En la mitología griega, Pandora, la primera mujer de la tierra, le fue presentada a Epimeteo como venganza porque su hermano Prometeo se había robado el fuego. Pandora encontró en su nueva casa una ánfora en la que se alojaban todos los males y las desgracias humanas. Llena de curiosidad, Pandora abrió la ánfora dejando salir todas las maldades. Lo único que quedó fue la esperanza. En días recientes, con su resolución en materia de la interconexión y COFETEL, la Suprema Corte dejó salir muchos males, condenándonos a confiar, porque no hay más, en que la Corte sabía lo que hacía y en que no se habrá creado un fatídico precedente.

Aunque, como ha sido su costumbre reciente, la Corte no entró en el fondo del asunto, en su resolución sobre las tarifas de interconexión emitidas por la COFETEL abrió una verdadera caja de Pandora no sobre el tema inmediatamente relevante, sino respecto a lo que es el interés público. Voy por partes.

El voto reciente de la SCJN niega la posibilidad de obtener la suspensión en un amparo tratándose de resoluciones sobre tarifas de interconexión emitidas por la COFETEL. La Corte decidió que no procede la suspensión en amparos relacionados con resoluciones del ente regulador, lo cual tiene enormes implicaciones para las empresas directamente involucradas, pero sobre todo para el consumidor. El razonamiento que llevó a los ministros a concluir de esta manera es el siguiente: primero, las tarifas de interconexión son «de interés público»; y, segundo, las empresas involucradas son concesionarias, es decir, usufructúan un bien público.
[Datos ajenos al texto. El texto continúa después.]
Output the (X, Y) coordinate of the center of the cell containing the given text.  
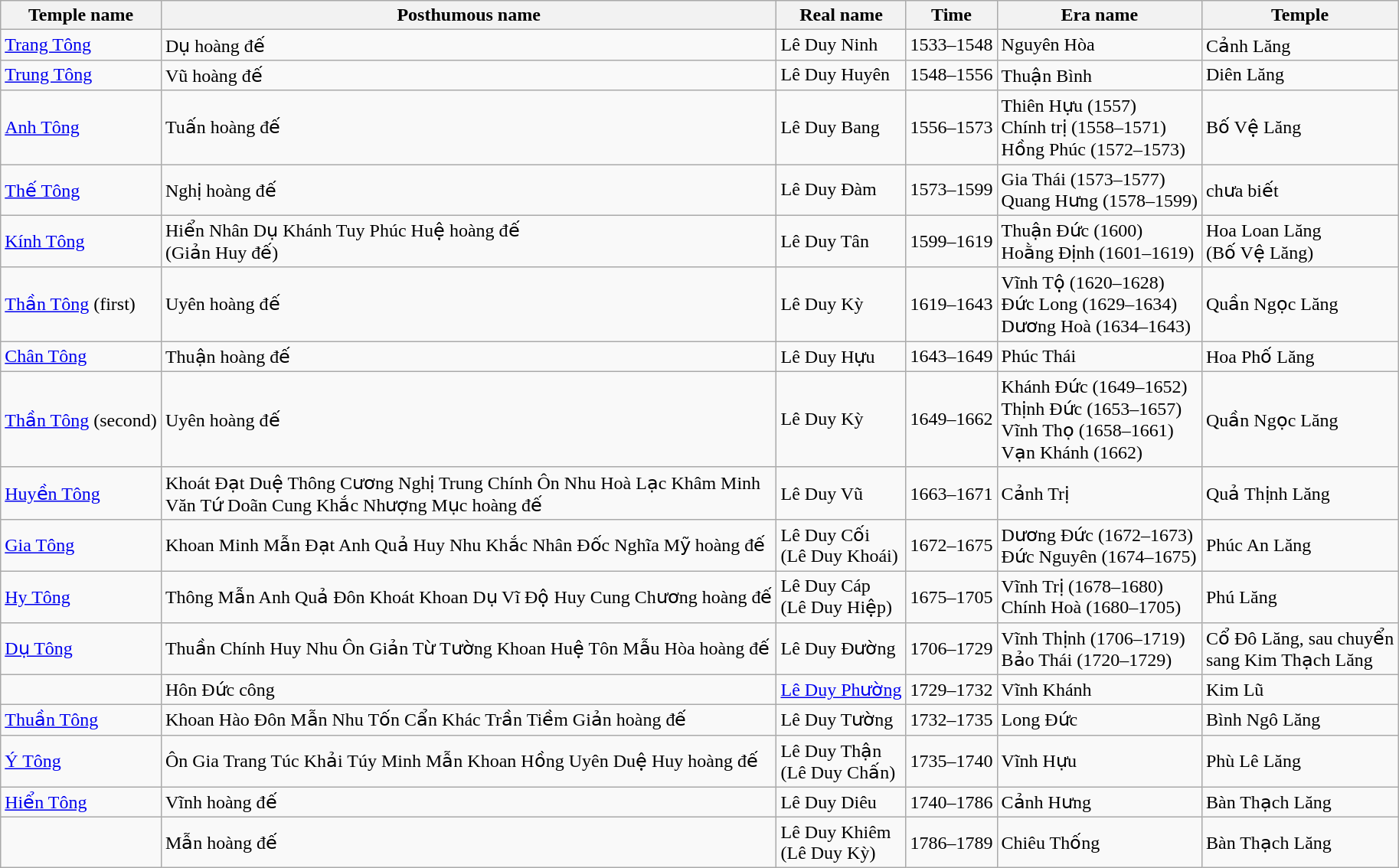
1740–1786 (951, 802)
Bố Vệ Lăng (1299, 127)
Khoát Đạt Duệ Thông Cương Nghị Trung Chính Ôn Nhu Hoà Lạc Khâm MinhVăn Tứ Doãn Cung Khắc Nhượng Mục hoàng đế (469, 493)
Lê Duy Thận(Lê Duy Chấn) (841, 761)
Time (951, 15)
Tuấn hoàng đế (469, 127)
1643–1649 (951, 357)
Thuần Chính Huy Nhu Ôn Giản Từ Tường Khoan Huệ Tôn Mẫu Hòa hoàng đế (469, 649)
Nghị hoàng đế (469, 190)
Thuận hoàng đế (469, 357)
Khoan Minh Mẫn Đạt Anh Quả Huy Nhu Khắc Nhân Đốc Nghĩa Mỹ hoàng đế (469, 545)
Lê Duy Vũ (841, 493)
Anh Tông (81, 127)
Dụ hoàng đế (469, 45)
Ôn Gia Trang Túc Khải Túy Minh Mẫn Khoan Hồng Uyên Duệ Huy hoàng đế (469, 761)
1649–1662 (951, 420)
Cổ Đô Lăng, sau chuyểnsang Kim Thạch Lăng (1299, 649)
Temple (1299, 15)
Dương Đức (1672–1673)Đức Nguyên (1674–1675) (1100, 545)
Lê Duy Bang (841, 127)
Kim Lũ (1299, 690)
Real name (841, 15)
Hy Tông (81, 597)
Cảnh Lăng (1299, 45)
Lê Duy Đàm (841, 190)
Ý Tông (81, 761)
Phúc Thái (1100, 357)
Lê Duy Tường (841, 721)
Thuần Tông (81, 721)
Phù Lê Lăng (1299, 761)
Lê Duy Huyên (841, 75)
Thuận Đức (1600)Hoằng Định (1601–1619) (1100, 241)
Thần Tông (second) (81, 420)
Huyền Tông (81, 493)
Quả Thịnh Lăng (1299, 493)
Vĩnh Khánh (1100, 690)
Vĩnh hoàng đế (469, 802)
Vĩnh Thịnh (1706–1719)Bảo Thái (1720–1729) (1100, 649)
Hiển Nhân Dụ Khánh Tuy Phúc Huệ hoàng đế(Giản Huy đế) (469, 241)
1663–1671 (951, 493)
Lê Duy Cáp(Lê Duy Hiệp) (841, 597)
Vĩnh Tộ (1620–1628)Đức Long (1629–1634)Dương Hoà (1634–1643) (1100, 305)
Temple name (81, 15)
Lê Duy Cối(Lê Duy Khoái) (841, 545)
Hoa Loan Lăng(Bố Vệ Lăng) (1299, 241)
1786–1789 (951, 842)
1675–1705 (951, 597)
Trung Tông (81, 75)
Vũ hoàng đế (469, 75)
Hiển Tông (81, 802)
Lê Duy Phường (841, 690)
Khoan Hào Đôn Mẫn Nhu Tốn Cẩn Khác Trần Tiềm Giản hoàng đế (469, 721)
Dụ Tông (81, 649)
Thiên Hựu (1557)Chính trị (1558–1571)Hồng Phúc (1572–1573) (1100, 127)
Thế Tông (81, 190)
Lê Duy Diêu (841, 802)
Trang Tông (81, 45)
1573–1599 (951, 190)
Lê Duy Hựu (841, 357)
Hoa Phố Lăng (1299, 357)
Lê Duy Ninh (841, 45)
Vĩnh Trị (1678–1680)Chính Hoà (1680–1705) (1100, 597)
Gia Thái (1573–1577)Quang Hưng (1578–1599) (1100, 190)
1599–1619 (951, 241)
Posthumous name (469, 15)
1619–1643 (951, 305)
Phúc An Lăng (1299, 545)
Hôn Đức công (469, 690)
Chân Tông (81, 357)
1556–1573 (951, 127)
Lê Duy Đường (841, 649)
Cảnh Hưng (1100, 802)
Bình Ngô Lăng (1299, 721)
Phú Lăng (1299, 597)
Era name (1100, 15)
Kính Tông (81, 241)
Thuận Bình (1100, 75)
Mẫn hoàng đế (469, 842)
Lê Duy Tân (841, 241)
1735–1740 (951, 761)
Vĩnh Hựu (1100, 761)
1548–1556 (951, 75)
Khánh Đức (1649–1652)Thịnh Đức (1653–1657)Vĩnh Thọ (1658–1661)Vạn Khánh (1662) (1100, 420)
Thần Tông (first) (81, 305)
Thông Mẫn Anh Quả Đôn Khoát Khoan Dụ Vĩ Độ Huy Cung Chương hoàng đế (469, 597)
1732–1735 (951, 721)
Cảnh Trị (1100, 493)
Long Đức (1100, 721)
Lê Duy Khiêm (Lê Duy Kỳ) (841, 842)
1533–1548 (951, 45)
1706–1729 (951, 649)
Chiêu Thống (1100, 842)
1672–1675 (951, 545)
1729–1732 (951, 690)
Gia Tông (81, 545)
chưa biết (1299, 190)
Diên Lăng (1299, 75)
Nguyên Hòa (1100, 45)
A primera vista, tal como se ha interpretado en la prensa, la resolución tuvo el efecto benigno de cancelarle a TELMEX la oportunidad de impedir el funcionamiento de la COFETEL como entidad reguladora a través de una estrategia fundamentada en la interposición sistemática e infinita de amparos. Protegiendo su interés, TELMEX lleva años haciendo precisamente eso, lo que ha evitado que el órgano regulador imponga sus regulaciones (algunas buenas, otras malas) sobre los actores en el mercado de las telecomunicaciones. En el tema específico, si la COFETEL efectivamente reduce el costo de interconexión, el mercado adquiriría un enorme dinamismo. Hasta aquí todo bien.

Sin embargo, una revisión más cuidadosa del contenido de la resolución revela un profundo descuido por parte de algunos de los ministros respecto a las implicaciones y trascendencia de su fallo. En primer lugar, como apuntó la ministra Margarita Luna Ramos (quien no estuvo de acuerdo con el contenido de la resolución y votó contra la mayoría), todas las leyes contienen una expresión de «interés público» que los legisladores incluyen como ingrediente rutinario. Desde esta perspectiva, negar las suspensiones en juicios de amparo en todos los temas y materias en que se arguye el interés público implicaría destruir la protección que a los particulares otorga el derecho de amparo ¡en todas las leyes! En otras palabras, al no entrar en el fondo del asunto, la Corte se limitó a una resolución que no sólo atañe al tema específico, sino que creó un precedente de dimensiones galácticas para cualquier otro tema que llegase a presentarse.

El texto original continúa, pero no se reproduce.